>> Begin Items

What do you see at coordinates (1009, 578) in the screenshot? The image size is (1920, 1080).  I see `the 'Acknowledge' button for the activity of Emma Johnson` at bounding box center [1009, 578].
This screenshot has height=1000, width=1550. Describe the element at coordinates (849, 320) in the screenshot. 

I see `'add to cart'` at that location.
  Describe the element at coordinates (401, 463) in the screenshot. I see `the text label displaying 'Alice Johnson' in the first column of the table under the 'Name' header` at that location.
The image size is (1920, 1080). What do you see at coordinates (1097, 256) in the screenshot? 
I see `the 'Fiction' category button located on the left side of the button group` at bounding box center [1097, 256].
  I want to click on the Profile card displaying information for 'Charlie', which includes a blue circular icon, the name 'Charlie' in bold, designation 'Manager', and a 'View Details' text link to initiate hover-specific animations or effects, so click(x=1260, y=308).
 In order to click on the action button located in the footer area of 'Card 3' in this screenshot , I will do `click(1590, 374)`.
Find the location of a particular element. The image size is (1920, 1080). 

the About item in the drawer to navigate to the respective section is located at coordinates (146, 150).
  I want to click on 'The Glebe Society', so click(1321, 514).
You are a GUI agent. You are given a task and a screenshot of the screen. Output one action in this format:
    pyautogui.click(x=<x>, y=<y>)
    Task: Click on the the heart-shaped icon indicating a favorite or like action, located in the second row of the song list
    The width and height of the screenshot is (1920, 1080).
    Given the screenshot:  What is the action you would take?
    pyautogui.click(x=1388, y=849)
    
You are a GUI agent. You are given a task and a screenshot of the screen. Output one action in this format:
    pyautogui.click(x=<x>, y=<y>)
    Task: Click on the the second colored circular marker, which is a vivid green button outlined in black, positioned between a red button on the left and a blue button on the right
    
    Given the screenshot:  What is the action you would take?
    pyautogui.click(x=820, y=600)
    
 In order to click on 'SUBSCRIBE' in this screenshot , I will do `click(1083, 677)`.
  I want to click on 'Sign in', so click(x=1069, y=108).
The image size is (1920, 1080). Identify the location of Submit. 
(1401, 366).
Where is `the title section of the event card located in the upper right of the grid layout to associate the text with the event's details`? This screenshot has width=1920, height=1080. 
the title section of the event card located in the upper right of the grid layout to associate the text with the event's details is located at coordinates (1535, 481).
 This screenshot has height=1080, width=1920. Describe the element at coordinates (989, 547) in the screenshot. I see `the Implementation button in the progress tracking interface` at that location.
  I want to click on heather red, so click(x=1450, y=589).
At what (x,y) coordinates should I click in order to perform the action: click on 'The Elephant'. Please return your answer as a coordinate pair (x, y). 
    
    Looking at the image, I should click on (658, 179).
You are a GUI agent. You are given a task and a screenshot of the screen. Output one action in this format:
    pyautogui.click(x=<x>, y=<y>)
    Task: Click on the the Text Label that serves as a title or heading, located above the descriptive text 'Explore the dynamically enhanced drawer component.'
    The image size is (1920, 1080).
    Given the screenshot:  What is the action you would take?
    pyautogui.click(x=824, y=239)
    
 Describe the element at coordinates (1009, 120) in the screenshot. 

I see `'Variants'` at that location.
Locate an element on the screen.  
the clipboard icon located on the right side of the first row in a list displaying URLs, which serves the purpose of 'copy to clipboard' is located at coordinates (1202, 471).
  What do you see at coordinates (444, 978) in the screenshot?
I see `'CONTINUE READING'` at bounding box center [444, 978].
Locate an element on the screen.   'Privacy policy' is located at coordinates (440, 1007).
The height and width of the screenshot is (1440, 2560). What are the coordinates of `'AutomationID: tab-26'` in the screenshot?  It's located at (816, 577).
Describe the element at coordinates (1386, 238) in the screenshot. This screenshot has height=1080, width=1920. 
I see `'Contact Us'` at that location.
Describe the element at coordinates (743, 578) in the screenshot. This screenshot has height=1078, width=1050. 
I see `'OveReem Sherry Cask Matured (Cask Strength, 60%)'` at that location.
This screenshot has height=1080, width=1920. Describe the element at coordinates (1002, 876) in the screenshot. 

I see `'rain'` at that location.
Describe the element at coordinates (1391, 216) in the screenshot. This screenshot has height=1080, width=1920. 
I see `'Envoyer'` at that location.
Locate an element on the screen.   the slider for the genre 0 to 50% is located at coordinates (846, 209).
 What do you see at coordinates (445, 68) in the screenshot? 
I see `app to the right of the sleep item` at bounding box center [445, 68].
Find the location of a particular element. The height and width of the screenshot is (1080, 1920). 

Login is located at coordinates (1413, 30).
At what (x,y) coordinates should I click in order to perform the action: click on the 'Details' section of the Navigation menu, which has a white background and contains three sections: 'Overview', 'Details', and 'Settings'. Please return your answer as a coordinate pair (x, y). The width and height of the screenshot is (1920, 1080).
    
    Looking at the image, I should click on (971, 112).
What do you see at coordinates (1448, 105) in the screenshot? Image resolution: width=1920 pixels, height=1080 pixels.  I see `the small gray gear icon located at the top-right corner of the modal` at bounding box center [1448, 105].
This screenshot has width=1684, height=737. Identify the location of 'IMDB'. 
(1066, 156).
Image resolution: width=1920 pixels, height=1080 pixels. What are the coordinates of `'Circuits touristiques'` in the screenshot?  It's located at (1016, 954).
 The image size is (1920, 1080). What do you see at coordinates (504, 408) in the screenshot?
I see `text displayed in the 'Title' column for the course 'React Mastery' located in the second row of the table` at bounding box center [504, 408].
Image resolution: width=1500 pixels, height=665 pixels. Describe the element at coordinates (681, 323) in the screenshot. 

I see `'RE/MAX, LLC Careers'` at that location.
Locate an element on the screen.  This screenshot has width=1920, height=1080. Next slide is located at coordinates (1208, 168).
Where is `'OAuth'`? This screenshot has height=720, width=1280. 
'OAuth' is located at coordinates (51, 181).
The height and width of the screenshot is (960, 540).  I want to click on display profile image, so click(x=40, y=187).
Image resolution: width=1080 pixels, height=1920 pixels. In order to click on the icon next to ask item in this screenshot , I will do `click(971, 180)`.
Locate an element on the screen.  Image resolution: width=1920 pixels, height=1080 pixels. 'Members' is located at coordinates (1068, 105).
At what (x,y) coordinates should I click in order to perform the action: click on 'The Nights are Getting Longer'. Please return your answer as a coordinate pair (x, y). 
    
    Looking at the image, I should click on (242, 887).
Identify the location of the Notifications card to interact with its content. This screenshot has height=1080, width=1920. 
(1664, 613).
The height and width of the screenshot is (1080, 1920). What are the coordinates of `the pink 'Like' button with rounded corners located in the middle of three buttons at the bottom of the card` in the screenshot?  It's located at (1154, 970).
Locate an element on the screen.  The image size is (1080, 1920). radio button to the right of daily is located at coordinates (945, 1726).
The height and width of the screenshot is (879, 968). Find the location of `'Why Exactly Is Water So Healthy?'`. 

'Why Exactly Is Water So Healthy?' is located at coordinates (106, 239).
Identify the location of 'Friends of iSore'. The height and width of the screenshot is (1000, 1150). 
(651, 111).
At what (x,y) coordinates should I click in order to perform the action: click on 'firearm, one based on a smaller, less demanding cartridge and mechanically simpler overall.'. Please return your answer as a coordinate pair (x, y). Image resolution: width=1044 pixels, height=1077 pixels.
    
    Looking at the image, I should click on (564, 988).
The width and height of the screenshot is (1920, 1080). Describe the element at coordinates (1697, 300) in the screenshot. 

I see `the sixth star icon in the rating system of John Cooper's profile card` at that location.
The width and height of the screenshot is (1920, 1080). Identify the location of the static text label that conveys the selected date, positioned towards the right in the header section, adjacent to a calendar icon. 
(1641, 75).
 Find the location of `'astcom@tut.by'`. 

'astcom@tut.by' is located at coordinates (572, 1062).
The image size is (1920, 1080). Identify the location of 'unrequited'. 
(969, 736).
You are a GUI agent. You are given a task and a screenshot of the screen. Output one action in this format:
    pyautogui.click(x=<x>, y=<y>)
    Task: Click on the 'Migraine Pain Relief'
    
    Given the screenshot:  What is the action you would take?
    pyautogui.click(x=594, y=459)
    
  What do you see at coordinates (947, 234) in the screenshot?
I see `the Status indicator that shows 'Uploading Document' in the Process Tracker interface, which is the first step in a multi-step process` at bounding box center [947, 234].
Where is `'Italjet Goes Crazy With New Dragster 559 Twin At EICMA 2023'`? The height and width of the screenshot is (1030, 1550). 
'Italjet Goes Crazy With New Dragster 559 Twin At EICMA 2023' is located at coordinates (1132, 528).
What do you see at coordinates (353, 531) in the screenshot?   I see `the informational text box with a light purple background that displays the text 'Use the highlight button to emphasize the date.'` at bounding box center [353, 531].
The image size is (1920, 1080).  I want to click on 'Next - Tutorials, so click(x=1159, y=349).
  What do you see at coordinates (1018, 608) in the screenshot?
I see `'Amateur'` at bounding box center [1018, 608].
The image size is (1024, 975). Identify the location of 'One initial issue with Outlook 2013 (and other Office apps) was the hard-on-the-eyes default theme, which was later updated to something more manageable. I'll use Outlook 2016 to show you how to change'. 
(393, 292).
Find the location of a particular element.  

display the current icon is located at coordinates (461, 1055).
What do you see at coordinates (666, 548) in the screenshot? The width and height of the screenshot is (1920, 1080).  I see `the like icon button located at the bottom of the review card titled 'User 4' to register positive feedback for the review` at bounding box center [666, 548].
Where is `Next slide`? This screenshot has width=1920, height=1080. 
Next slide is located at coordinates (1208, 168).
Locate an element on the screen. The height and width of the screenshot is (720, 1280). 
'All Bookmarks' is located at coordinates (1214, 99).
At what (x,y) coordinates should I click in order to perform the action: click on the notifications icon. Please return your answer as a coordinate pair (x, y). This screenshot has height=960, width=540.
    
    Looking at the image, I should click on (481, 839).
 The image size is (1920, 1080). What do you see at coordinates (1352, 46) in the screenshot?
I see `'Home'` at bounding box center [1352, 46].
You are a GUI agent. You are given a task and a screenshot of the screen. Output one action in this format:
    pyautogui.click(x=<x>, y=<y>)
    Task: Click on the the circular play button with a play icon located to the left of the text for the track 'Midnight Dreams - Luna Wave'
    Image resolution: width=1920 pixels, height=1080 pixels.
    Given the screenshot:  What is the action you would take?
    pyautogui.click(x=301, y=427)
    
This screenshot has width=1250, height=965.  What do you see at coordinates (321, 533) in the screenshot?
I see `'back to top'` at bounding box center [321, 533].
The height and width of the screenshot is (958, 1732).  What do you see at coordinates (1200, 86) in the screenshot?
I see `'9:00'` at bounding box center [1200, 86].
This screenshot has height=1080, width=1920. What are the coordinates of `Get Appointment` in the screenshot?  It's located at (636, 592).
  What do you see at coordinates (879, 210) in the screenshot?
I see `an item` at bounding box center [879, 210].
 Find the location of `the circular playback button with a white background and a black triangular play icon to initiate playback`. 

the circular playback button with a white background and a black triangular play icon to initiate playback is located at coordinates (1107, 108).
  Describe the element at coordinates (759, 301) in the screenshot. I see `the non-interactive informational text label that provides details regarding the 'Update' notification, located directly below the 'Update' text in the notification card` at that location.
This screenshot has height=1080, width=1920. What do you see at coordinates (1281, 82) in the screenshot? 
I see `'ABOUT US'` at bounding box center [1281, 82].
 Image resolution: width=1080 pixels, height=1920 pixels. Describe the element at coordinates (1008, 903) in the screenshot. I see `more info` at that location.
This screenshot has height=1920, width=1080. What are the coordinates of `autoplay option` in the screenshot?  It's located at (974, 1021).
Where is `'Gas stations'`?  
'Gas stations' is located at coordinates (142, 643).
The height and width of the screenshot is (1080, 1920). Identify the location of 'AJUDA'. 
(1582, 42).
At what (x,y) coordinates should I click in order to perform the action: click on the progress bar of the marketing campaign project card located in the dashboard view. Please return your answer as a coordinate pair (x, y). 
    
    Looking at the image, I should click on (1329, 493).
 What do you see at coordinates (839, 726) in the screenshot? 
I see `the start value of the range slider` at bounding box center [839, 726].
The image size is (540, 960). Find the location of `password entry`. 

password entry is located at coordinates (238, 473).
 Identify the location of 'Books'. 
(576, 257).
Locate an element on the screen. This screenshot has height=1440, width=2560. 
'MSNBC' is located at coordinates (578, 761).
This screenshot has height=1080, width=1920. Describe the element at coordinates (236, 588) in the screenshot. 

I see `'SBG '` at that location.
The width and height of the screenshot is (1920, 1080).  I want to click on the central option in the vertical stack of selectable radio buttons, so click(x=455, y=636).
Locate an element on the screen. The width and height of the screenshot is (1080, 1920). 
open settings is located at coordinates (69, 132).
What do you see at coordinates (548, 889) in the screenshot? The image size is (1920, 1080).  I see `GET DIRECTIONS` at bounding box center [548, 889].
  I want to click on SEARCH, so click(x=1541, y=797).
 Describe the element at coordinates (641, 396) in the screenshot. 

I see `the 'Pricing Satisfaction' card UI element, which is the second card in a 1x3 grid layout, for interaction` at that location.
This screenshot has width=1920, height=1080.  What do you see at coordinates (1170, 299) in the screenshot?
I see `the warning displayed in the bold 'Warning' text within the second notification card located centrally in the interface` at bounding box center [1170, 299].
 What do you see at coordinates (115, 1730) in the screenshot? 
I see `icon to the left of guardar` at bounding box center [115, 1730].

>> End Items

### Task details
Return the lines from the entries above exactly as they appear, starting with the line containing "Describe the element at coordinates (641, 396)" and continuing through the line containing "Satisfaction' card UI".

### Result of this task
 Describe the element at coordinates (641, 396) in the screenshot. 

I see `the 'Pricing Satisfaction' card UI element, which is the second card in a 1x3 grid layout, for interaction` at that location.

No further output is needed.